С решениями просто: принял и успокоился. С отношением так легко не получается. А с третьим вариантом, самым паскудным, довелось столкнуться в первый раз. Что ж, все проходит. И это пройдет. Сейчас уже можно признаться себе, что попал, так же, как все другие, под влияние Зверя. Что и для тебя нашлась у него личина. Не особо даже хитрая.
…я не притворяюсь
для простодушного майора, не лишенного готического романтизма, излишняя хитрость ни к чему.
Если хочешь, я могу быстренько нацепить личину, которая будет лично тебе симпатична до крайности.
Маска под маской. Сколько их у него? Столько же, сколько улыбок?
…я тебе верю
И непонятно, то ли восхититься этой тварью, которая играет своими-чужими образами с непринужденным изяществом, меняет обличья, как меняются картинки в калейдоскопе,
…в человека, который тебе верит, трудно стрелять…
то ли устыдиться собственной доверчивости. А Зверю ведь уже незачем притворяться. Вот они, рамки его мышления. Если Гот доберется до Земли и на Цирцею придет помощь, у убийцы будет неделя на то, чтобы снова скрыться. Если Гот до Земли не доберется, беспокоиться вообще не о чем. От самого Гота уже ничего и не зависит. Он пообещал отсрочку, и он свое обещание выполнит. Зверь понять этого не может, но знает, что именно так и будет.
Ладно. Хватит. Если Кинг действительно каким-то чудом поправится, все проблемы окажутся решены. Зверь проторчит в кратере вплоть до дня старта. С Готом они больше не пересекутся. И это к лучшему. Ни к чему лишний раз вспоминать собственную глупость и ругать собственную романтичность.
Черт побери! Насколько же легче стало дышать! Как раньше. Ну, или почти как раньше.
ЗА КАДРОМ
Если получилось стать змеей, пауком, рысью, можно попробовать стать «другим». Что для этого нужно?
Одиночество.
Жена уехала в долгое путешествие, она собиралась навестить обеих дочерей, забрать их вместе с внуками к морю — в общем, круиз обещал быть затяжным. Николай Степанович остался один в огромной квартире, и весь первый день с утра и до вечера просто слонялся по комнатам, не представляя, чем заняться и как вести себя.
Нет никого. Только удавчик в своей вольере да паук, дремлющий где-то на книжном шкафу. И картины.
Люди где-то далеко.
Не к месту и не ко времени вылезли воспоминания о внуках, об обеих дочках… Отстраниться не получалось. Ну никак.

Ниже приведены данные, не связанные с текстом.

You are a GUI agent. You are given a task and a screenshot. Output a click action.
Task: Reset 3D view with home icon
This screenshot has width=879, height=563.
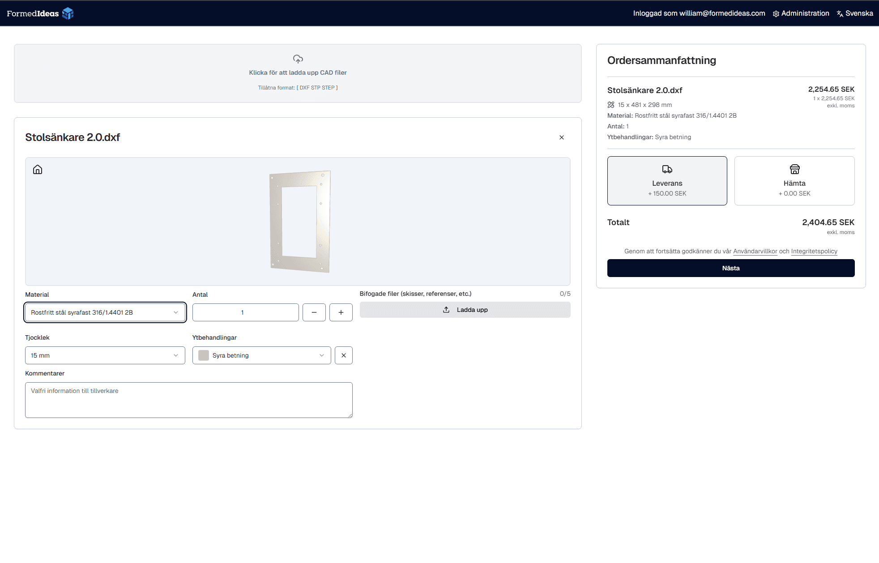tap(38, 170)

У Зверя были те же проблемы, напомнил себе генерал, так же держала, не отпускала, не позволяла уйти от людей память. Память об убитой им девочке. Может быть, о ее брате, который был когда-то его другом. Магистр держал… Делал все, чтобы Зверь перестал быть человеком, но самим фактом своего существования не позволял окончательно потерять человечность.